Pooling Data (Representing Factors)
Often, we have to deal with factors that take on a small number of levels:
dv = @data(["Group A", "Group A", "Group A", "Group B", "Group B", "Group B"])
The naive encoding used in a DataArray represents every entry of this vector as a full string. In contrast, we can represent the data more efficiently by replacing the strings with indices into a small pool of levels. This is what the PooledDataArray does:
pdv = @pdata(["Group A", "Group A", "Group A", "Group B", "Group B", "Group B"])

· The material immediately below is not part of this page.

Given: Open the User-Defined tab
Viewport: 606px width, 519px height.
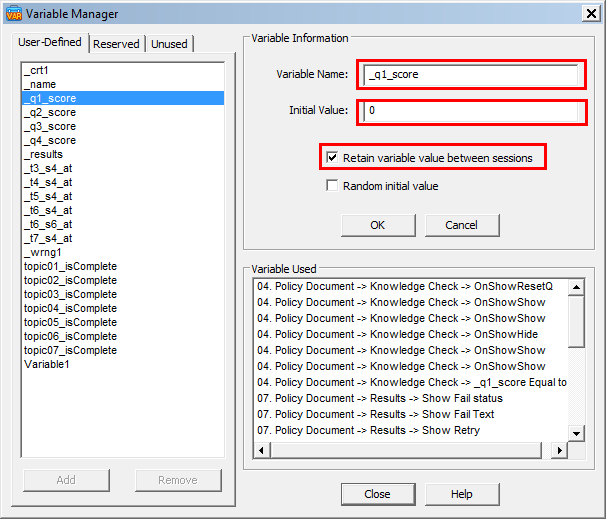Looking at the screenshot, I should click(x=50, y=43).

In addition to representing repeated data efficiently, the PooledDataArray allows us to determine the levels of the factor at any time using the levels function:
levels(pdv)
By default, a PooledDataArray is able to represent 232differents levels. You can use less memory by calling the compact function:
pdv = compact(pdv)
Often, you will have factors encoded inside a DataFrame with DataArray columns instead of PooledDataArray columns. You can do conversion of a single column using the pool function:
pdv = pool(dv)
Or you can edit the columns of a DataFrame in-place using the pool! function:
df = DataFrame(A = [1, 1, 1, 2, 2, 2], B = ["X", "X", "X", "Y", "Y", "Y"]) pool!(df, [:A, :B])
Pooling columns is important for working with the GLM package When fitting regression models, PooledDataArray columns in the input are translated into 0/1 indicator columns in the ModelMatrix with one column for each of the levels of the PooledDataArray. This allows one to analyze categorical data efficiently.